We also demand a new approach to pensions, no increase in pension age and a positive resolution to the problem created by the increase in the pension age to 66, leaving many workers between the devil and the deep blue sea after they are retired at age 65.

We also need to address the systematic removal of trade union representatives from decision making  processes in this state. We need to reinstate  the  Workers’ Voice to counter that of powerful pro- business interests.

In respect of Northern Ireland let me say that we value devolved government because it has enabled us to avoid or mitigate some of the worst of the Westminster Tory policies. We will continue to campaign against all austerity measures irrespective from where they emanate and we will continue to expose the plans to reduce corporation tax as unacceptable. We will continue to fight privatisation of any public services or functions.

Delegates, guests, the Irish trade union movement will work with all parties that are committed to improving the position of working people, we will criticise and campaign against any injustices and we will work towards the fulfilment of Connolly’s aim to establish a Workers Republic in this country, where it is the people who  exercise the power not  the corporations, not the  home grown capitalists and not institutions such as the European Commission.

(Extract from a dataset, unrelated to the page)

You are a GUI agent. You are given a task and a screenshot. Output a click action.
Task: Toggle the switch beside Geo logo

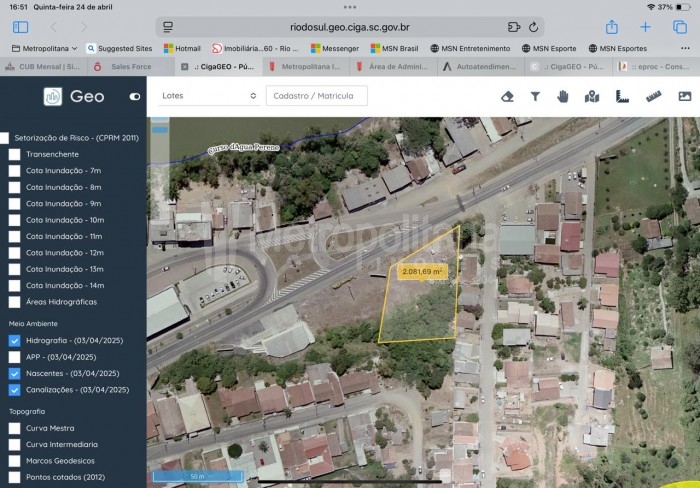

I will conclude with the words of Jemmy Hope, perhaps the most radical of the United Irishmen. The import of these  words is as true today as they were when he wrote them.

“It was my settled opinion that the condition of the labouring class was the fundamental question at issue between the rulers and the people, and there could be no solid foundation for liberty, till measures were adopted that went to the root of the evil, and were specially directed to the natural right of the people, the deriving  a subsistence rom the soil on which their labour was expended.”

In the modern context, these words will find a resonance with all those workers who are struggling today for a decent wage, for  fair terms and conditions of employment and for their future employment security.

I wish you success for the remainder of this Ard Fheis  and look forward to working with you and all other progressive forces in Irish society, North and South,  to advance the interests of the Irish Working Class.